(Collected data entries)

-=-=-

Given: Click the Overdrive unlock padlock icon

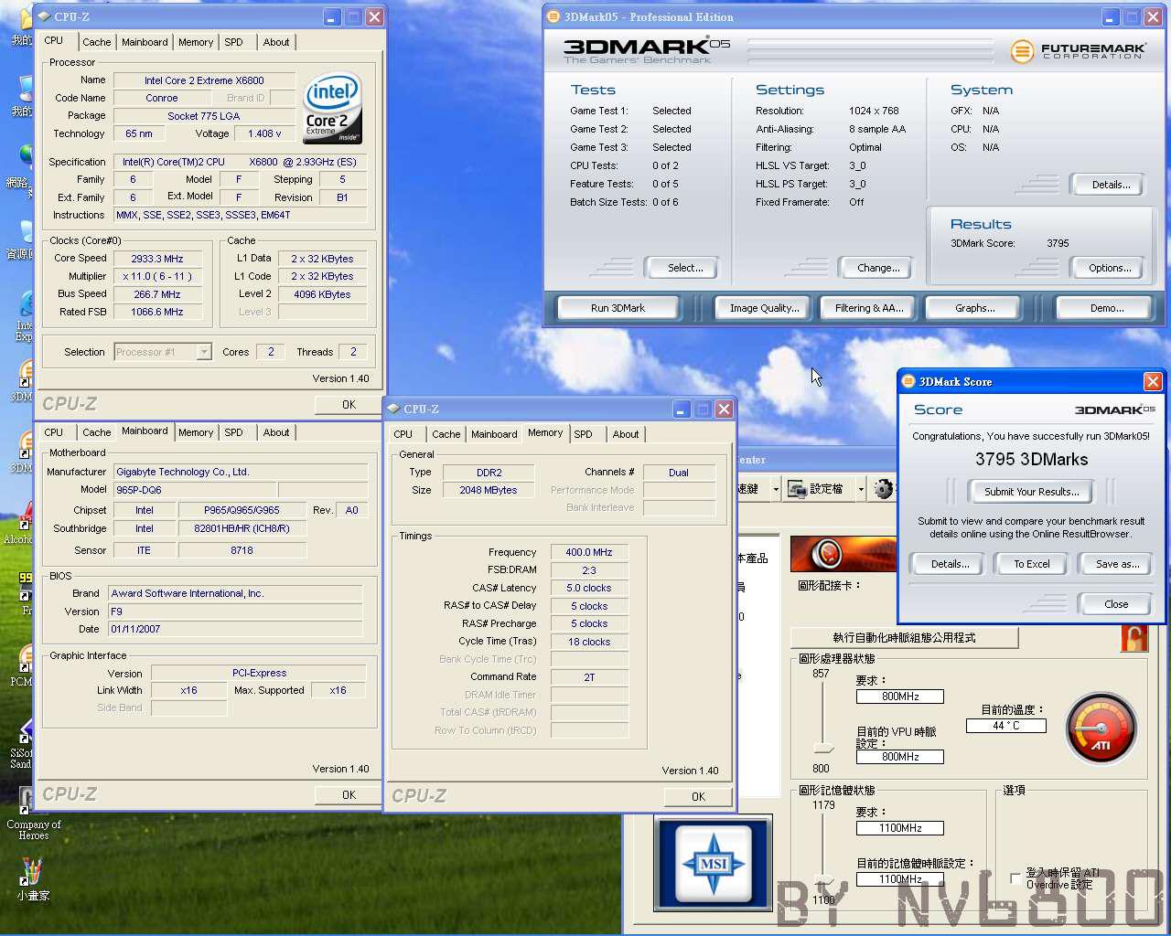Looking at the screenshot, I should point(1134,637).
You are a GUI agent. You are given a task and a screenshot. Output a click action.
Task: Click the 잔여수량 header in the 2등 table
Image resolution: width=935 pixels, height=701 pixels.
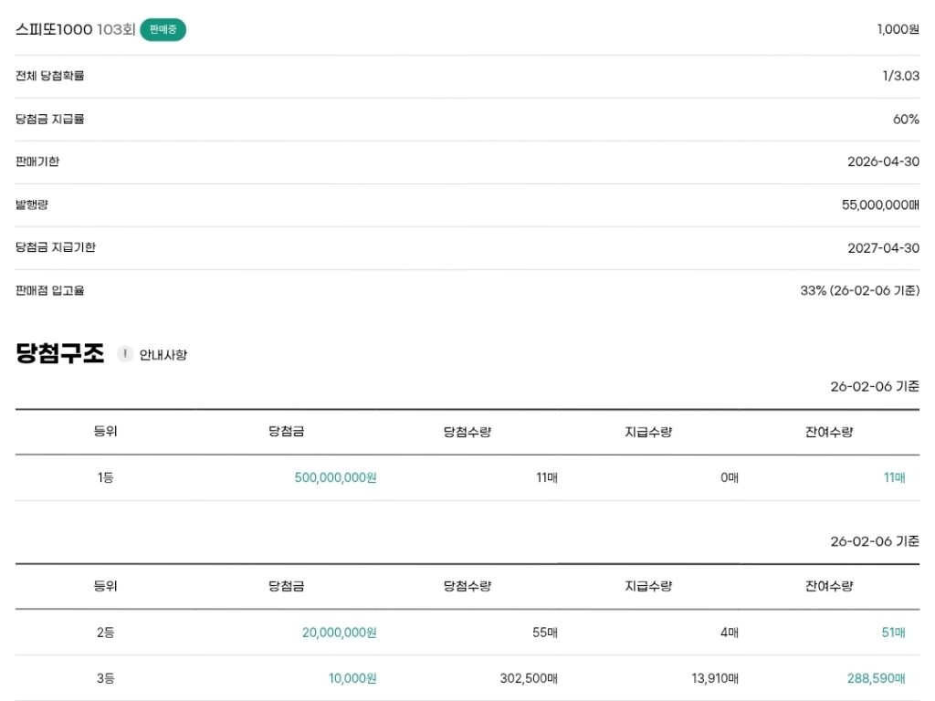(823, 586)
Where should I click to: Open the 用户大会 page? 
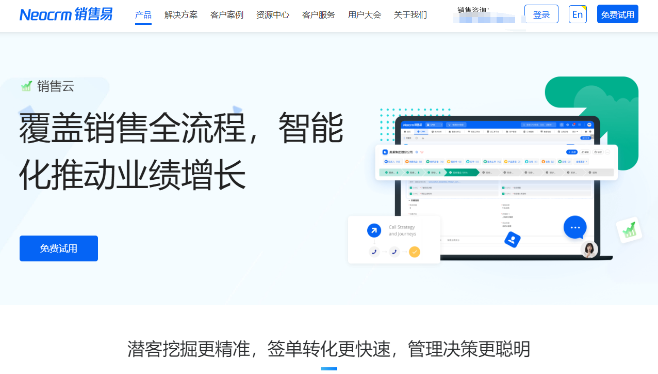365,14
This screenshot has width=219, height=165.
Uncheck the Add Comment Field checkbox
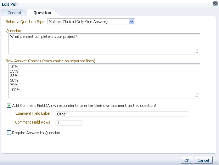point(9,106)
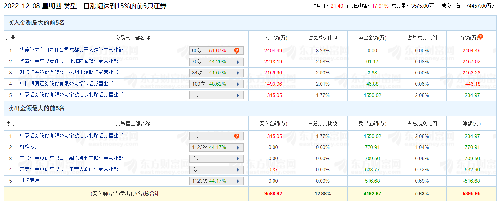The image size is (500, 203).
Task: Expand the arrow for 中泰证券 in the buy table's row 5
Action: (238, 95)
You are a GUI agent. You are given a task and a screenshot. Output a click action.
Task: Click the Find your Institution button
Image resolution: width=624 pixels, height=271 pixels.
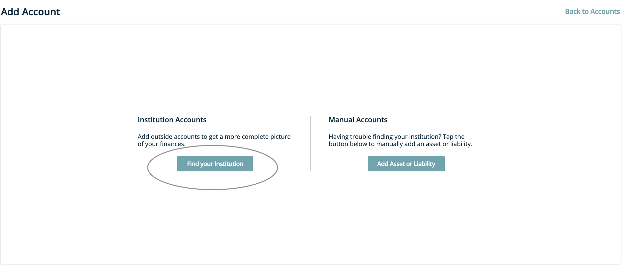click(x=215, y=164)
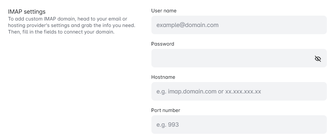The width and height of the screenshot is (335, 140).
Task: Click the "IMAP settings" section heading
Action: tap(27, 12)
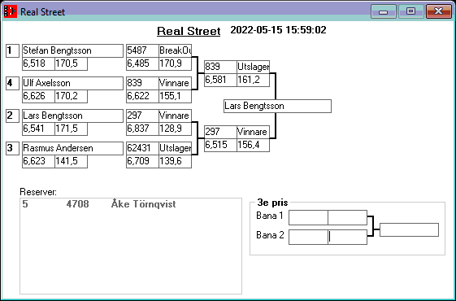Click the BreakOut status field

(x=175, y=50)
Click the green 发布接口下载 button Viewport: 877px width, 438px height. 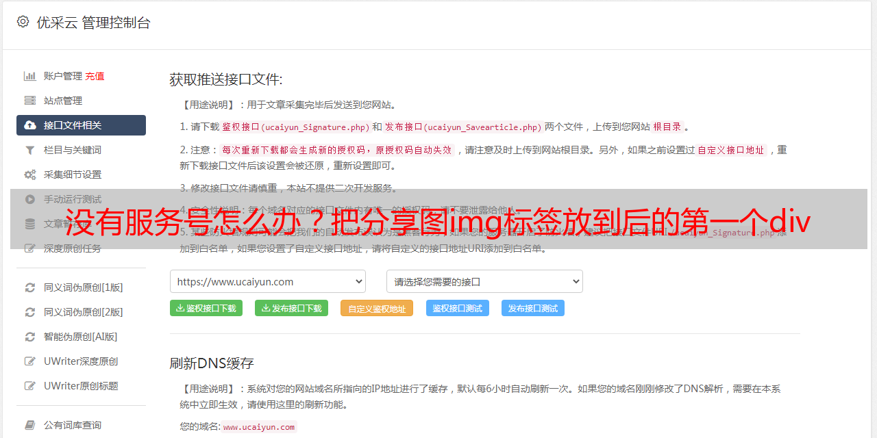(x=291, y=308)
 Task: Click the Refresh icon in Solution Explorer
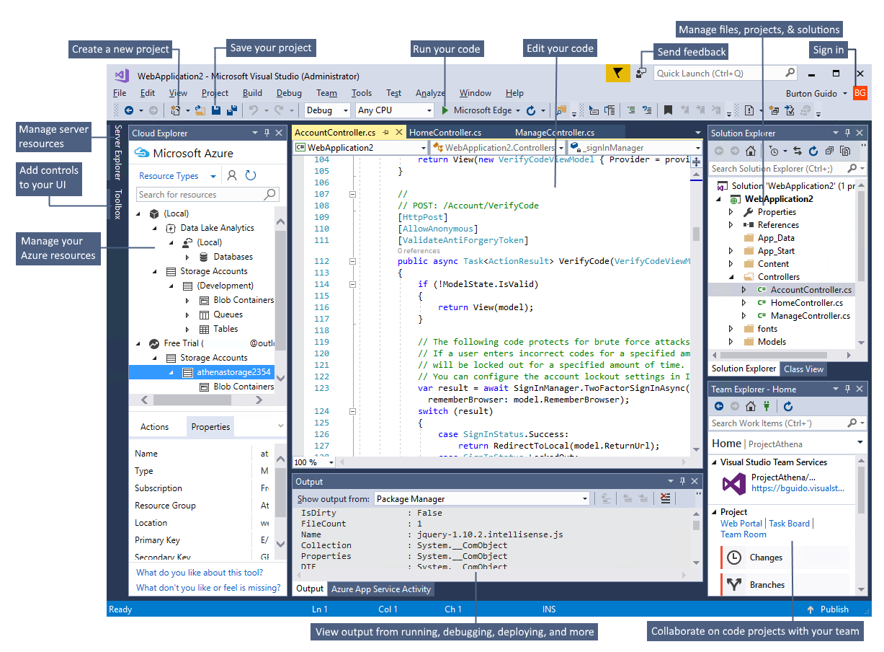(x=814, y=151)
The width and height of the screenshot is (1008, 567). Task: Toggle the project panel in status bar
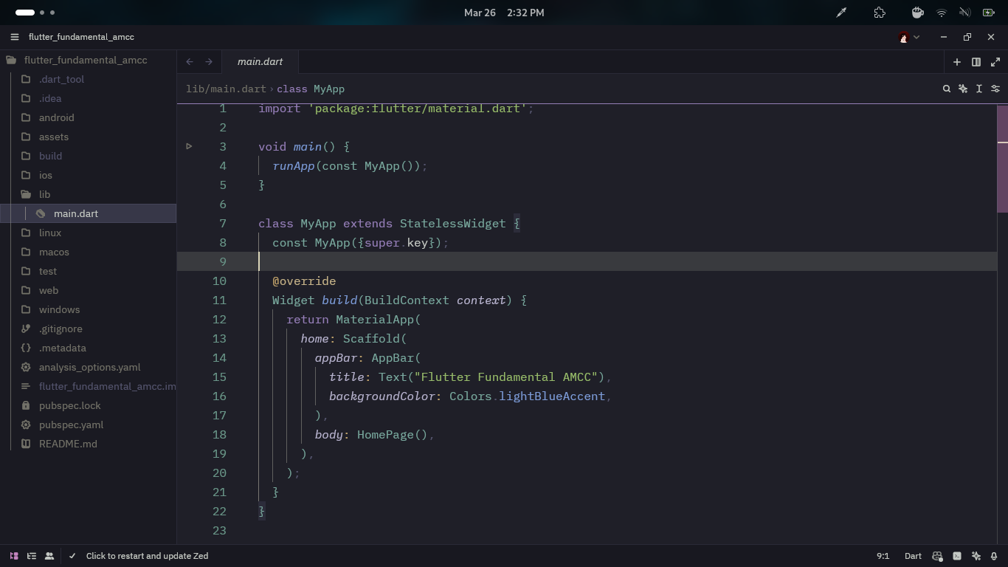coord(14,556)
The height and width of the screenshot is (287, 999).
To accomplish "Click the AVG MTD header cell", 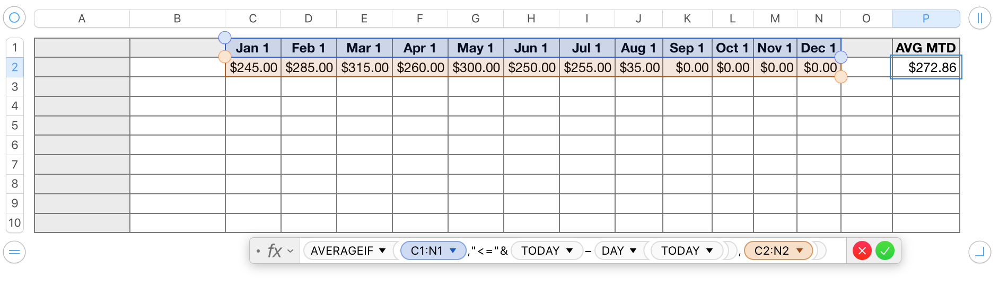I will coord(925,48).
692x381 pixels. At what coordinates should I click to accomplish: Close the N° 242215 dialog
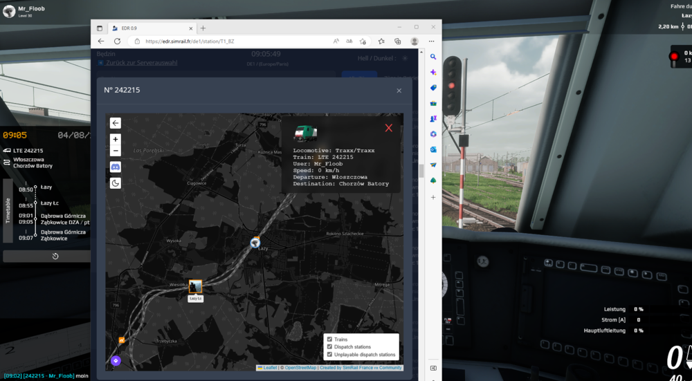tap(399, 91)

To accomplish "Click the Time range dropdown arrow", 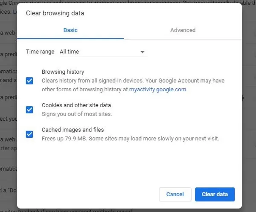I will coord(143,52).
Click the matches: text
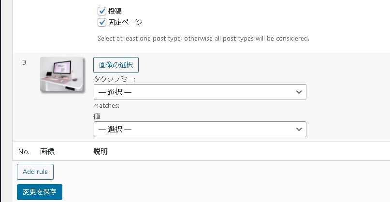The image size is (390, 202). [x=106, y=105]
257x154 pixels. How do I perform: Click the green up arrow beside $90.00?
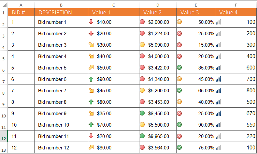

-=-=-

### Exercise brief
Write down exactly what the lines above say, from the line holding "Where should I click to: Open the 用户大会 page?" through the line holding "Task: Click the Find your Institution button", and nothing more. Do not copy the pictures.

### Exercise response
Where should I click to: Open the 用户大会 page? 
365,14
This screenshot has width=219, height=165.
Uncheck the Add Comment Field checkbox
point(9,106)
The image size is (500, 203).
Task: Expand the arrow for 中泰证券 in the buy table's row 5
Action: (238, 95)
You are a GUI agent. You are given a task and a screenshot. Output a click action.
Task: Click the Find your Institution button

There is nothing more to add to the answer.